Opening a Window on New York: Masao Gozu

When Masao Gozu moved to New York after he graduated from Toyo Institute of Art and Design in 1970, he quickly fell in love with the city and its inhabitants.

To show his appreciation, the photographer began to shoot strangers in New York, capturing them in their windows throughout the whole city. 

 
 

In the eighties, Gozu decided he wanted to create his own windows by using brick facades and window frames of demolished buildings. In this way, he recreated the windows he shot in his photos. Soon, he decided to use his creations in his photography, creating combinations of sculptures and photographs. 

 
 
For me the window is a mirror, a mirror in which I see myself through time.
— Masao Gozu
 
 

The carefully chosen perspectives make his photos special.
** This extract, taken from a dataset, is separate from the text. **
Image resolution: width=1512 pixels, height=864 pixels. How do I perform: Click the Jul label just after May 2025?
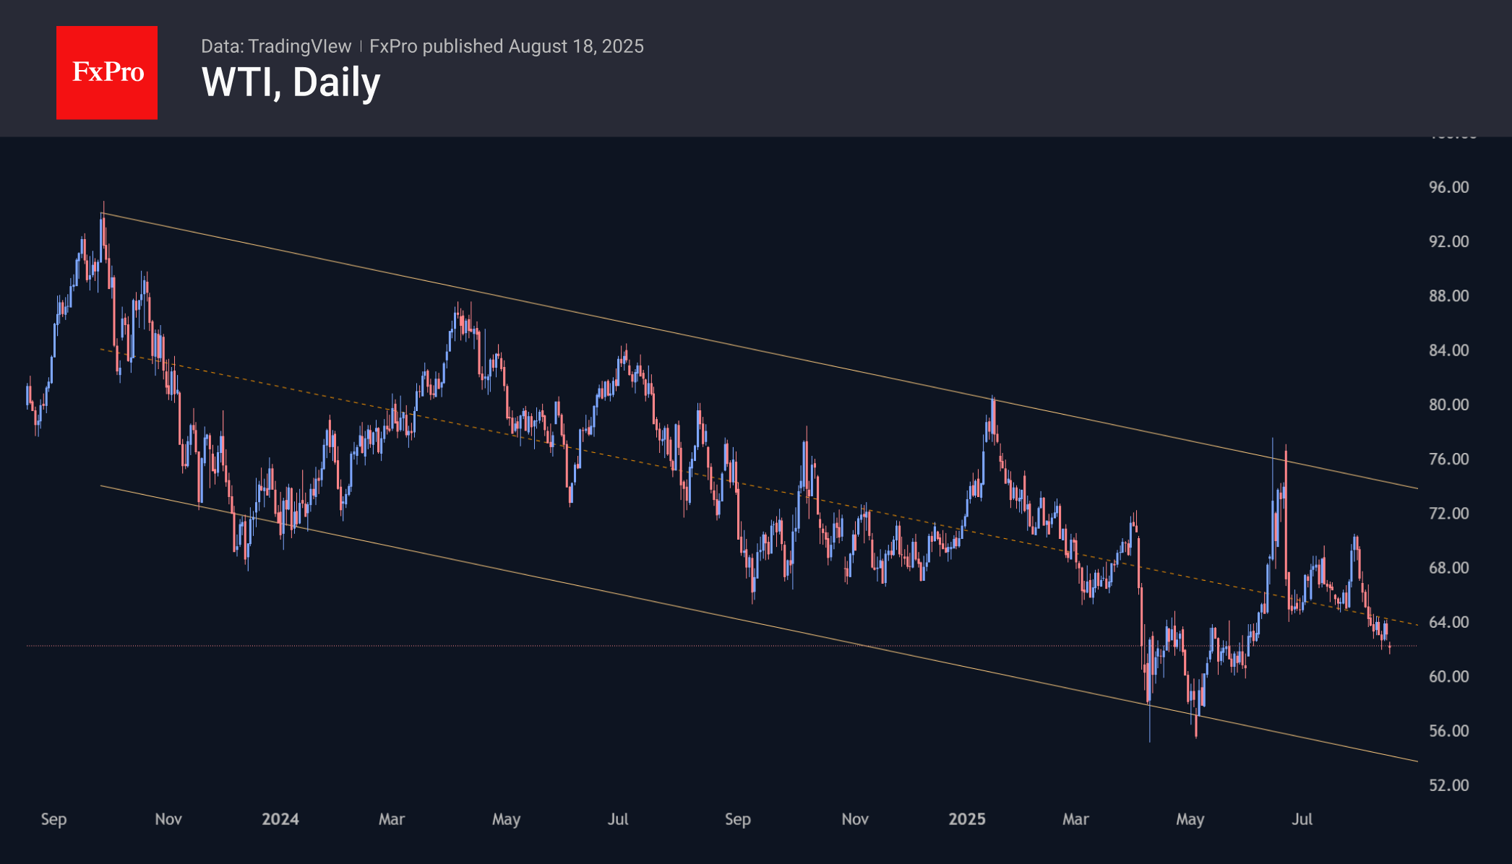click(1302, 819)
By using the natural frame the window in the facade gives, he created a collection of pictures of people's lives and their city. 
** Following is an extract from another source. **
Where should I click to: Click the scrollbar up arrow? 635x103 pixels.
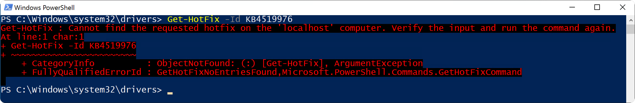[630, 20]

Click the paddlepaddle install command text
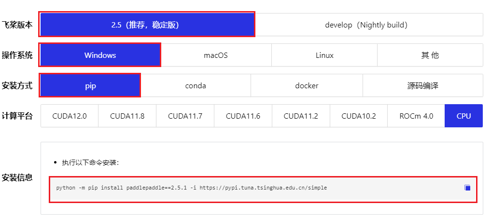point(191,188)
A perfect example for this is a series of photographs, with framing precisely fixed, into the window of Harry's Bar [later renamed Harold's Bar]. You can almost see a timelapse with the window changing over time, from season to season. This was also the window that gave him the initial idea to go beyond photography. When the bar was closing for good and put their interior for sale, Gozu asked to buy the whole window. Since the owner called him crazy and denied his request, he decided to build his own windows, making them the subject himself. 

 
 

In a recent interview, Gozu revealed that, in the beginning, it was also the distance between him and the people he would shoot that led him to the idea of capturing windows. Since he wasn’t a trained photographer, he felt more comfortable shooting from a distance. However he continues, he feels like the way people use their windows says a lot about their cultural background and lifestyle, whether they would hide behind them, lean out or even be outside the apartment most of the time. 

 
 

In his exhibitions, Gozu mixes sculptures and photographs, simulating an ode to New York City and its people.